At her tallest, lily of the valley only grows to be 8 inches high, but don’t let her small stature fool you. It would be a shame to underestimate this delicately beaded white flower, with her entourage of shiny green leaves. Not only are lilies of the valley a favorite in wedding bouquets (as far as we are concerned, Convallaria majalis stole the show from Kate Middleton at the royal wedding), but also strategically useful in the garden. These low-lying flowers and their foliage arrive in early May to provide coverage to distract the eye from fading foliage of early bloomers.
Photography by Erin Boyle.
These pearly little blossoms remind us of the first spring dew. While they are sweet, however, they are not completely innocent. Lily of the valley has sometimes been considered an invasive species of plant, taking over vast tracts of forestland to the point where other flowers are unable to compete. Before planting lily of the valley pips in your garden, be sure you are not near protected woodland areas.
- One of the few flowers that does not mind shade; plant at the base of trees for a fragrant ground cover.
- Interplant with daffodils whose leaves can’t be cut back until later in the season, or to mask the bulbs of later-blooming flowers.
- Can be invasive; plant where you can keep it in check (or where you don’t mind mingling)
Keep It Alive:
- A perennial that grows from pips, lily of the valley is hardy in zones 2-7
- Before planting pips, soak them in lukewarm water until they swell, and then trim the root slightly.
- Easy to grow indoors or in window boxes
Above: For an easy DIY, see Erin’s post: Grow Lily of the Valley on a Windowsill.
The quietly assertive lily of the valley thrives in a variety of soil and moisture conditions.
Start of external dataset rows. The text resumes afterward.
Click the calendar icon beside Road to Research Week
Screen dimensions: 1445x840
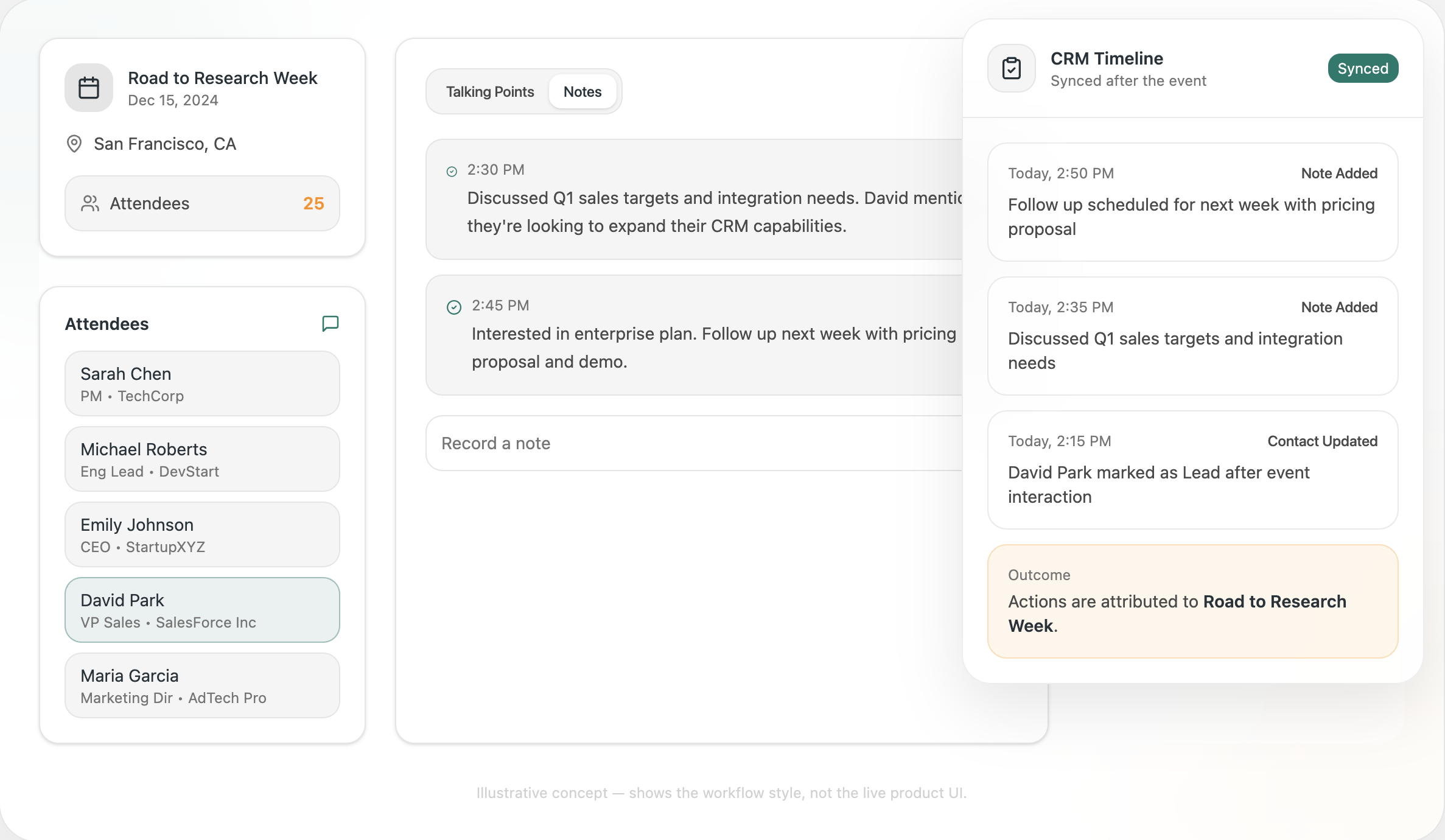(89, 88)
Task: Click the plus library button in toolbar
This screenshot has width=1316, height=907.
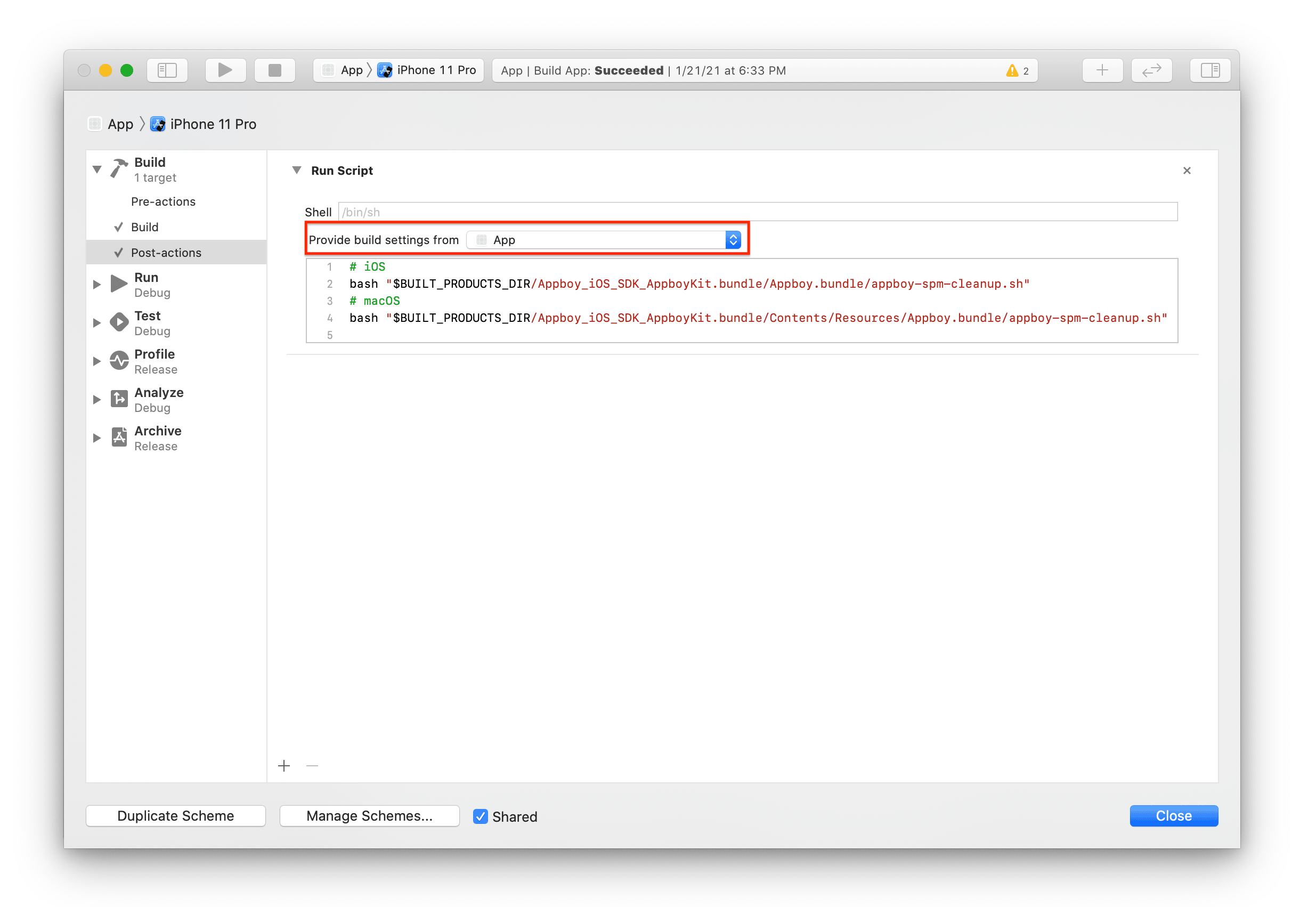Action: point(1102,70)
Use this innate determination to your advantage and coax your lilies of the valley to grow indoors on a windowsill, even in a very small, decorative pot.
Above: Celebrating the beginning of May is of national importance in France, and each year, traditionally, it is greeted with a bunch of muguet du bois, or lilies of the valley. Flower shops in Paris will be brimming with these simple white flowers, and farmers will decamp from the countryside to sell their posies out of carts. Why not start a May festival of lilies here on our own soil?